### Supplied text
By tracing through the steps of evaluation, we can see how this result is computed. First, a local frame for improve is constructed with bindings for update, close, and guess. In the body of improve, the name close is bound to square_close_to_successor, which is called on the initial value of guess. Trace through the rest of the steps to see the computational process that evolves to compute the golden ratio.

def improve(update, close, guess=1): while not close(guess): guess = update(guess) return guess def golden_update(guess): return 1/guess + 1 def square_close_to_successor(guess): return approx_eq(guess * guess, guess + 1) def approx_eq(x, y, tolerance=1e-3): return abs(x - y) < tolerance phi = improve(golden_update, square_close_to_successor)

This example illustrates two related big ideas in computer science. First, naming and functions allow us to abstract away a vast amount of complexity. While each function definition has been trivial, the computational process set in motion by our evaluation procedure is quite intricate. Second, it is only by virtue of the fact that we have an extremely general evaluation procedure for the Python language that small components can be composed into complex processes. Understanding the procedure of interpreting programs allows us to validate and inspect the process we have created.

As always, our new general method improve needs a test to check its correctness. The golden ratio can provide such a test, because it also has an exact closed-form solution, which we can compare to this iterative result.

>>> from math import sqrt
>>> phi = 1/2 + sqrt(5)/2
>>> def improve_test():
        approx_phi = improve(golden_update, square_close_to_successor)

### Task set
a) Please answer these from the passage on the improve function:
(i) Which three names receive bindings when the local frame for improve is constructed?
(ii) What default tolerance does approx_eq use?
(iii) Why can the golden ratio serve as a test of improve?
b) Carry the passage on the improve function forward from its last line.

### Data extract
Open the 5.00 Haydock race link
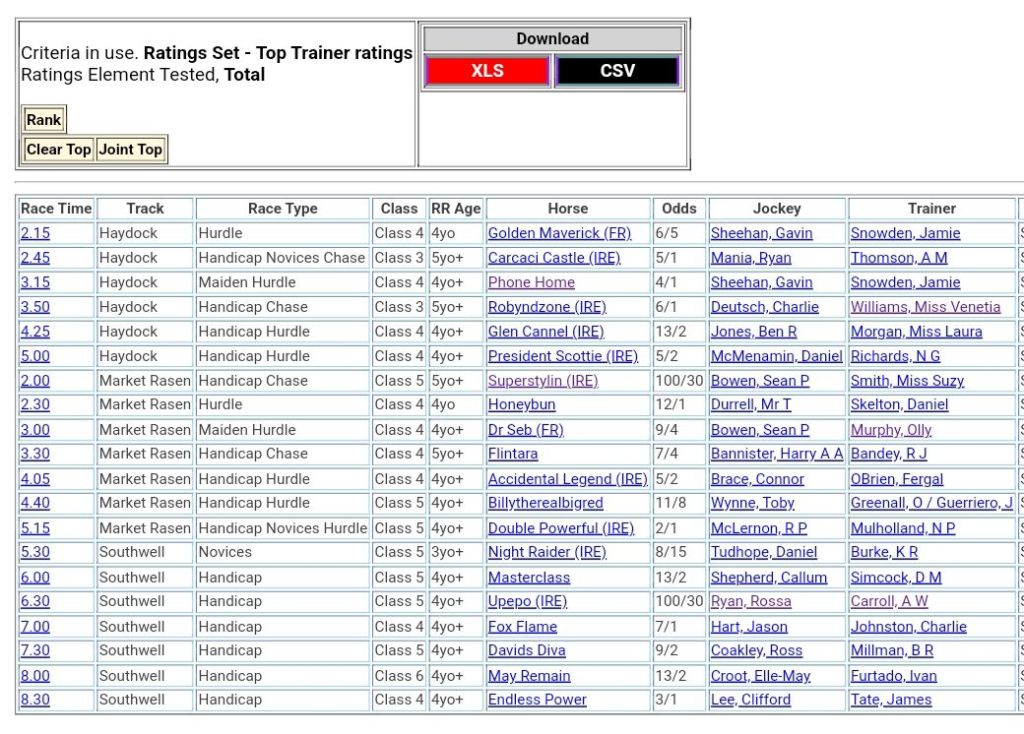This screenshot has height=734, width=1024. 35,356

--

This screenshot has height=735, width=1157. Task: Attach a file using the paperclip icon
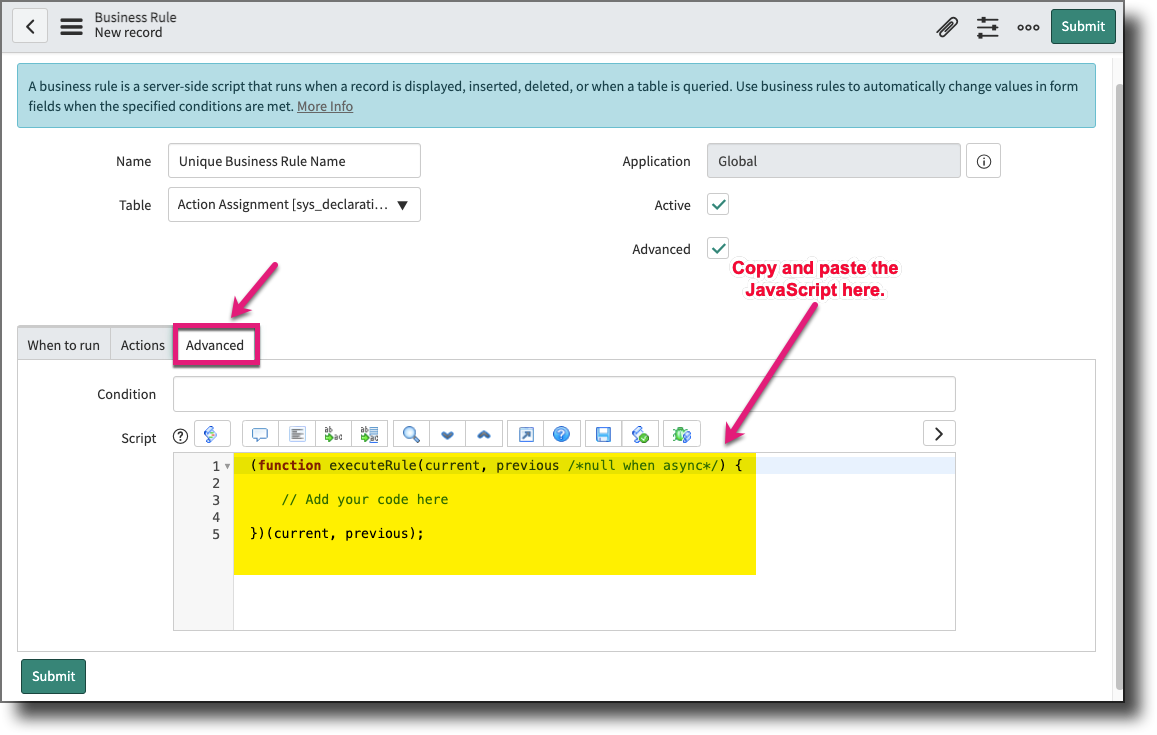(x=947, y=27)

### Final results
a)
(i) update, close, and guess
(ii) 1e-3
(iii) It has an exact closed-form solution that can be compared with the iterative result.

b)
        assert approx_eq(phi, approx_phi), 'phi differs from its approximation'
>>> improve_test()

For this test, no news is good news: improve_test returns None after its assert statement is executed successfully.

1.6.3   Defining Functions III: Nested Definitions

The above examples demonstrate how the ability to pass functions as arguments significantly enhances the expressive power of our programming language. Each general concept or equation maps onto its own short function. One negative consequence of this approach is that the global frame becomes cluttered with names of small functions, which must all be unique. Another problem is that we are constrained by particular function signatures: the update argument to improve must take exactly one argument. Nested function definitions address both of these problems, but require us to enrich our environment model.

Let's consider a new problem: computing the square root of a number. In programming languages, "square root" is often abbreviated as sqrt. Repeated application of the following update converges to the square root of a:

>>> def average(x, y):
        return (x + y)/2
>>> def sqrt_update(x, a):
        return average(x, a/x)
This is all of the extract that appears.